TAREAS PENDIENTES:
**A)** Cita el pasaje del texto sobre el cine de D'Antoni que va de "Un segundo dogma" a "de la ciudad.", ambos incluidos.
**B)** Escribe cómo sigue el texto sobre el cine de D'Antoni a partir de su última frase.

FRAGMENTO DEL TEXTO:
»»

Un segundo dogma presente en las cintas de D’Antoni consiste en otorgar el protagonismo a un anti-héroe de contorno marginal que suele conseguir sus objetivos saltándose a la torera los procedimientos policiales. Nos hallamos pues ante la figura del outsider. Ese policía que lucha contra el crimen organizado con prácticas más ligadas al propio mundo del hampa que al de la ley y el orden. Sin duda, el héroe en las películas del productor de Bullit se perfila como un ser solitario y atormentado, adicto al trabajo y al que apenas se le conoce familia, Este es, un ente cuyo único fin en la vida se sustenta en aniquilar los focos de corrupción que absorben el alma humana de la ciudad.
Finalmente como guinda al pastel, D’Antoni rubrica sus producciones con una espectacular secuencia de persecución automovilística que no solo sirve de recurso de mera acción para sorprender e hipnotizar al espectador, sino que adopta la forma de una especie de capítulo de concepción metafísica y de redención, erigiéndose así como una metáfora acerca de la soledad, los peligros y la violencia instaurados en las grandes urbes occidentales. Los planos de estas persecuciones no están tomados a la ligera. Su montaje seco y nervioso —cuasi sudoroso— plasma la crueldad de una atmósfera cargada de barbarie. Su duración —que se extiende por más de diez minutos— nos recuerda que el crimen es eterno y que por tanto existió, existe y existirá mientras el hombre siga morando la tierra.

««

DATOS RECOPILADOS:
»»

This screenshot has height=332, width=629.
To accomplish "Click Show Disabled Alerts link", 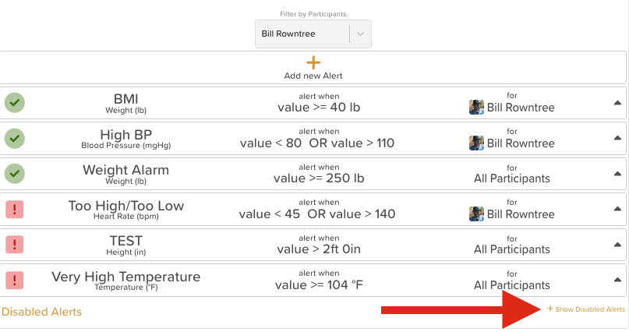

««

RESPUESTAS:
**A)**
Un segundo dogma presente en las cintas de D’Antoni consiste en otorgar el protagonismo a un anti-héroe de contorno marginal que suele conseguir sus objetivos saltándose a la torera los procedimientos policiales. Nos hallamos pues ante la figura del outsider. Ese policía que lucha contra el crimen organizado con prácticas más ligadas al propio mundo del hampa que al de la ley y el orden. Sin duda, el héroe en las películas del productor de Bullit se perfila como un ser solitario y atormentado, adicto al trabajo y al que apenas se le conoce familia, Este es, un ente cuyo único fin en la vida se sustenta en aniquilar los focos de corrupción que absorben el alma humana de la ciudad.

**B)**
Todas estas características están presentes en la ópera prima y a la postre única película que dirigió Philip D’Antoni, la maldita y reivindicable The Seven-Ups. Sin contar con el renombre de las anteriores producciones del estadounidense, cabe resaltar que nos hallamos ante una cinta de autor que pivota sobre el hecho puramente criminal para derivar en un drama intimista salpicado de adrenalina y vigor. Ya la primera escena denota el hecho diferencial que ostenta el film. Y es que D’Antoni apostó por arrancar su obra con una escena con reminiscencias al cine mudo y a esa Nouvelle Vague que había dado lo mejor de sí en la década anterior. Así, la cámara se centra en una avenida neoyorquina focalizando su atención en Buddy (el siempre espléndido Roy Scheider), un policía que embutido en una impecable gabardina camina sin rumbo por las calles de Nueva York. La música y el montaje anuncian que algo inquietante va a suceder. D’Antoni narra al estilo de los viejos pioneros, fundando la narrativa en la imagen y en la ausencia de diálogos. Las miradas de Buddy hacia el techo, hacia un camión pilotado por dos compañeros y hacia un establecimiento comercial denotan que la explosión está cercana. Una perfecta escenificación supondrá la caída de una banda de falsificadores de dinero que se escondían bajo la fachada de una respetable tienda de antigüedades. Y ello gracias al grupo especial 7 —Los Seven-Ups—, una brigada especial capitaneada por Buddy e integrada por siete agentes que combate al crimen organizado con métodos no del todo ortodoxos.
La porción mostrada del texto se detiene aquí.